Pour rappel, les premières élections des conseils locaux, considérées comme des élections de proximité, se sont déroulées en un système majoritaire à deux tours dans 2.129 circonscriptions électorales. 2.434 membres de 279 conseils locaux ont été élus. En mars 2024, l’Isie a annoncé la composition officielle des conseils régionaux suite à la réunion des 279 conseils locaux. Le 28 mars de la même année, Farouk Bouasker a déclaré que le conseil de l’Instance a approuvé les résultats des élections du conseil national des régions et des districts, c’est-à-dire de la deuxième chambre parlementaire qui constitue en quelque sorte un contrepoids au pouvoir de la première chambre.

Quel rôle alors pour les conseils municipaux ?

Avant de se pencher sur le rôle des conseils municipaux, les observateurs se demandent si les élections municipales qui n’ont pas eu lieu en 2023 se tiendraient au cours de cette année ou non. La réponse n’a pas tardé à se faire entendre par la voix du président de l’Instance supérieure pour les élections (Isie), Farouk Bouasker. Dans une déclaration à la TAP en décembre dernier, il a tenu à lever toute équivoque à ce propos en soulignant que «les élections municipales auront bien lieu et que leur organisation est inéluctable». Il a même ajouté que «les conseils municipaux sont considérés comme des collectivités locales, énoncées dans la Constitution de 2022».

Cette explication émanant du président de l’Isie a jeté un certain flou quant aux compétences et rôles des prochains conseils municipaux. Mais en réalité, la tenue des élections municipales va dépendre de l’entrée en vigueur d’une nouvelle loi relative aux conseils municipaux et de la modification du cadre législatif y afférent, comme l’avait d’ailleurs souligné le président de l’Isie dans une déclaration. Tout est donc tributaire de ce nouveau cadre législatif.

Un ancien membre de la Fédération nationale des communes tunisiennes et ancien maire, qu’on a contacté à cet effet, nous explique que les élections municipales se tiendront au cours de cette année. Il ajoute par la même occasion que, vraisemblablement, le nombre de membres des conseils municipaux sera revu à la baisse dans chaque commune, en raison notamment du nouveau rôle de ces conseils. La mission des nouveaux conseils municipaux sera axée en premier lieu sur certains services (propreté et protection de l’environnement, éclairage…). D’autres anciennes attributions liées par exemple au développement seront désormais du ressort des conseils locaux.

Les conseils locaux sont appelés à ce propos à assumer un rôle de contrôle, de coordination et de concertation. «Ils se substituent ainsi à la société civile, mais sont appelés à travailler de concert avec les conseils municipaux», selon la même source.

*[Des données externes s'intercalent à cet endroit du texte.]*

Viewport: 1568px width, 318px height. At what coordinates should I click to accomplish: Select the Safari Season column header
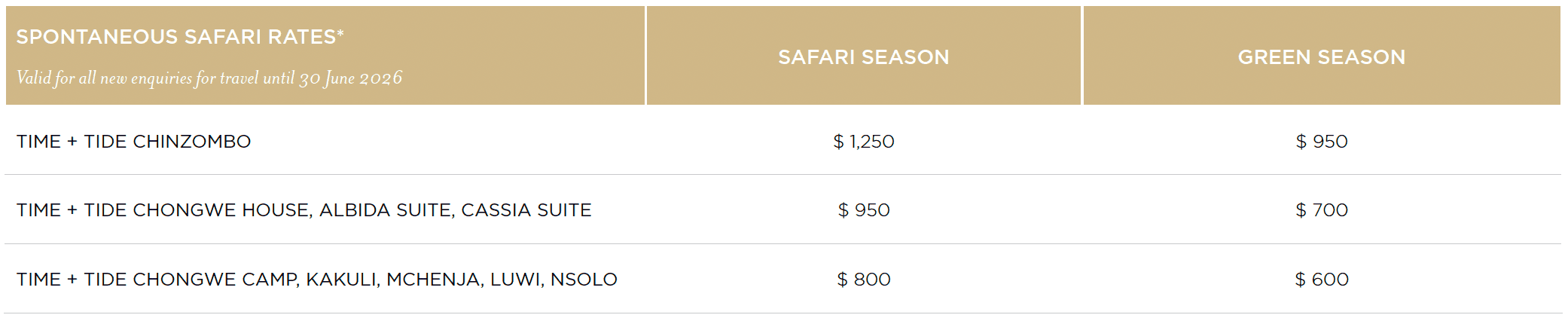pyautogui.click(x=863, y=57)
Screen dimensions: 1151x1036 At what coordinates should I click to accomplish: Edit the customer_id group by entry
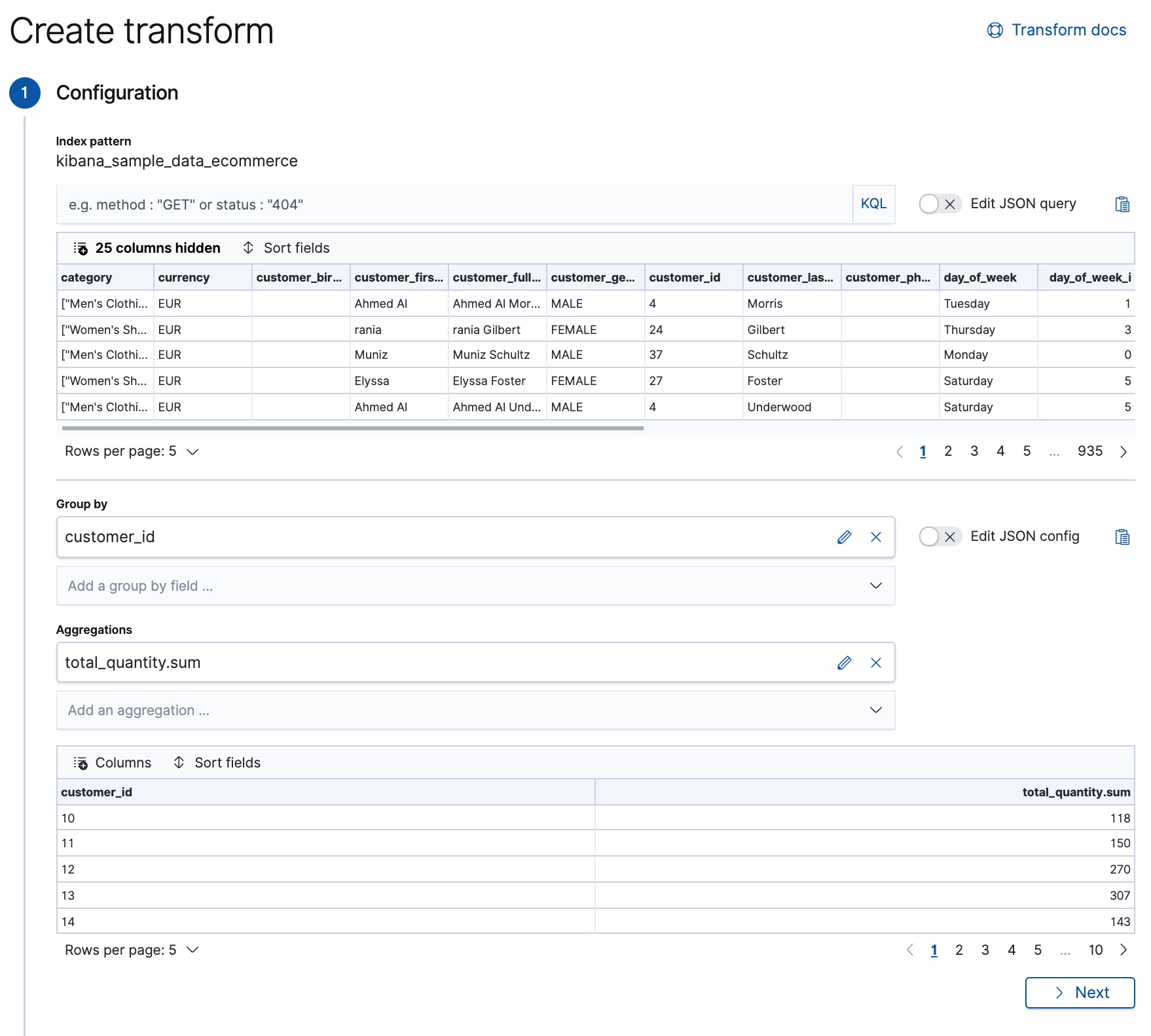tap(845, 537)
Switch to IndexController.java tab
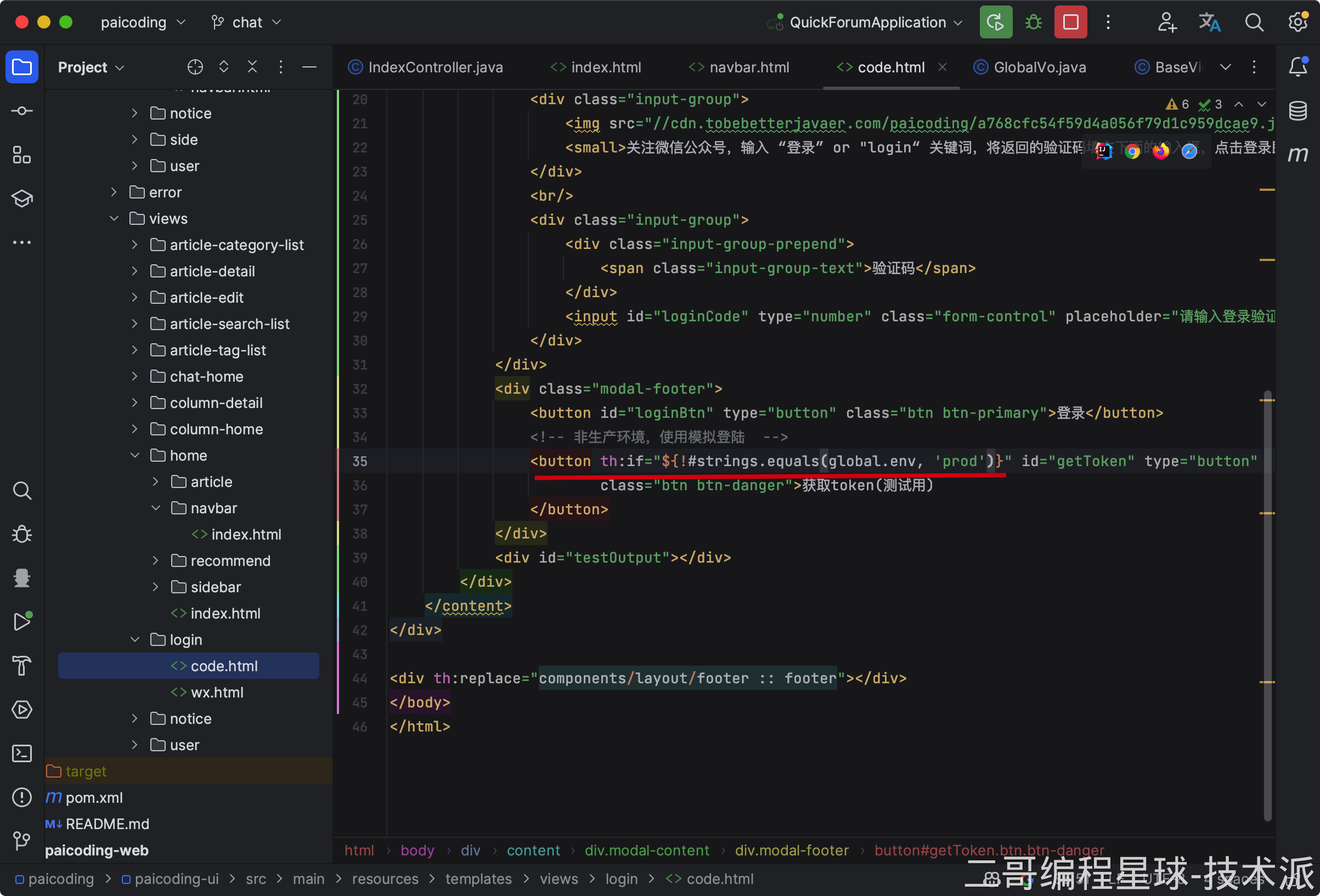 pyautogui.click(x=435, y=67)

La Fédération nationale des communes tunisiennes avait, le 9 mars 2023, alerté dans un communiqué sur «l’ambiguïté qui régit les relations entre les conseils municipaux élus et les autres types de collectivités locales représentés dans les conseils locaux et régionaux». Elle souligne aussi «la nécessité pour les conseils municipaux de ne pas se transformer à l’avenir en une simple structure formelle dépourvue d’indépendance dans la gestion des affaires locales». Des craintes somme toute légitimes, il faut bien l’avouer.

Dans l’attente de l’adoption et de la promulgation du projet de loi organique se rapportant aux conseils locaux et régionaux et aux conseils des districts, et en dépit de ces explications, il faut admettre que les citoyens ne sont pas toujours capables de discerner entre le rôle des conseils locaux et celui des conseils municipaux. Une campagne de vulgarisation et de sensibilisation doit inéluctablement suivre l’adoption du projet  de loi en question avant même la tenue des élections municipales. D’autant que l’action des conseils locaux sera beaucoup moins visible que celle des conseils municipaux.